September 9, 1922, Görlitz (Germany) – March 7, 2017, Seattle (United States)
At the age of 10, he began his studies at a Latin school, the Gymnasium in Grauen Kloster, in Berlin (Germany). In 1940 he graduated and voluntarily enlisted in the German Army.
In 1943, the army detects his potential as a scientist and orders him to enter the University of Breslau (the current Polish city of Wroclaw) to study Physics. However, during the Battle of the Bulge he was taken prisoner.
Three years later he was released from an American prison camp and returned to study at the University of Göttingen (Germany), one of the most advanced scientific centers of its time. There he obtained a doctor's degree in 1950 and, in 1952, he was invited to do a postdoctoral stay at Duke University (United States) for which he emigrated.
His outstanding career led him to be a professor at the University of Washington in Seattle (United States), first as assistant (1955-1958), associate (1958-1961) and, finally, full professor of Theoretical Physics (1961-2002). The year after obtaining this position that guaranteed his employment status, Dehmelt applied for and obtained US citizenship.
His investigations, focused mainly on the study of the primary components of matter and on the methods of their isolation, allowed the advancement of microphysics, such as, for example, the increase in precision of the measurements of atomic frequencies and of the transactions between atomic energy levels.
In the 1950s, Wolfgan Paul devised the so-called "Penning trap", an experimental method that allows a small number of electrons and other charged particles to be trapped for long periods of time by means of two fields (a static, magnetic and strong one). , and another electric and weak).

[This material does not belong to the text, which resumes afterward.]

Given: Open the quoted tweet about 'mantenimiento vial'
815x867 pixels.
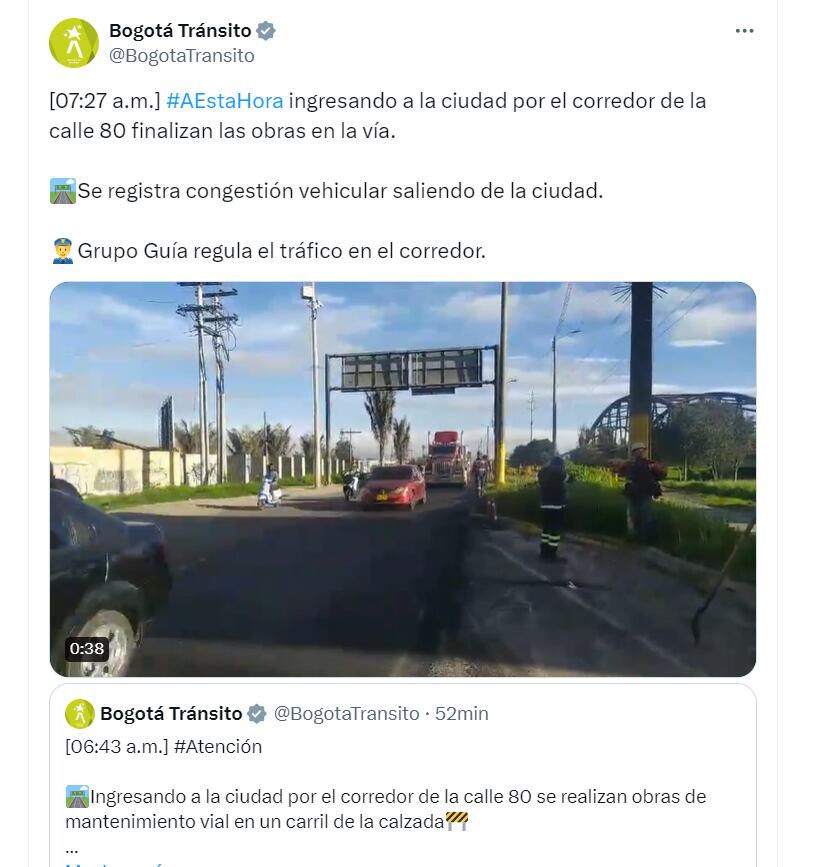Looking at the screenshot, I should (403, 775).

Dehmelt perfected this trap until, for the first time in 1973, he was able to retain an isolated electron for many hours, which in turn allowed him to study it in depth and make highly precise measurements of its properties. The great advance was that, until then, all classical measurements came from data obtained on millions of electrons at the same time, so one could only speak of estimates obtained by averaging.
Advancing his research, in 1975, Dehmelt managed to cool the particles by reducing their energy to measure them more precisely. These measurements refer to frequencies (quantum jumps), and to the magnetic moment of the electron, a measure of transcendental precision to test certain theories on quantum electronics. In this way, in 1986 he was able to detect a single quantum jump (ie, an excitation level transition) in an isolated barium ion in an electromagnetic trap.

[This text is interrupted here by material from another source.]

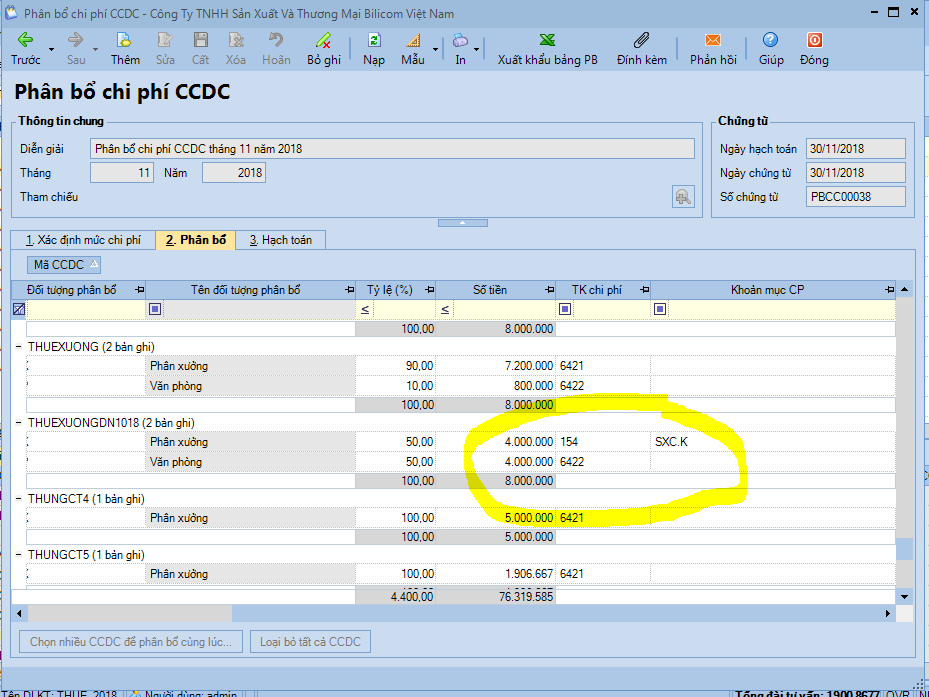This screenshot has width=929, height=697.
Task: Click the horizontal scrollbar under the grid
Action: tap(450, 613)
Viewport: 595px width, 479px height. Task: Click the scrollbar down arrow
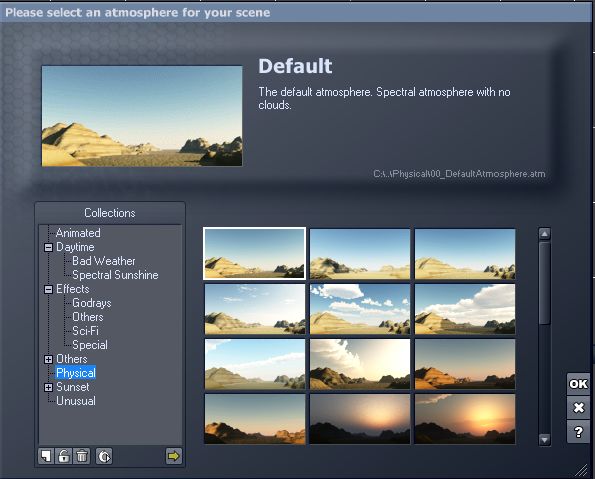(x=545, y=440)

Three years later, Dehmelt concluded that the electron and the positron have exactly the same magnetic moment (with a possible error of one part in a trillion). Furthermore, as a result of his measuring work, he established a more precise value for the radius of the electron at 10-22 meters, that is, 1,000 times less than the upper limit previously calculated by means of particle accelerators.
In 1989, he received the Nobel Prize in Physics, which he shared with the Americans Norman Foster Ramsey and Wolfgang Paul for their contributions to modern microphysics.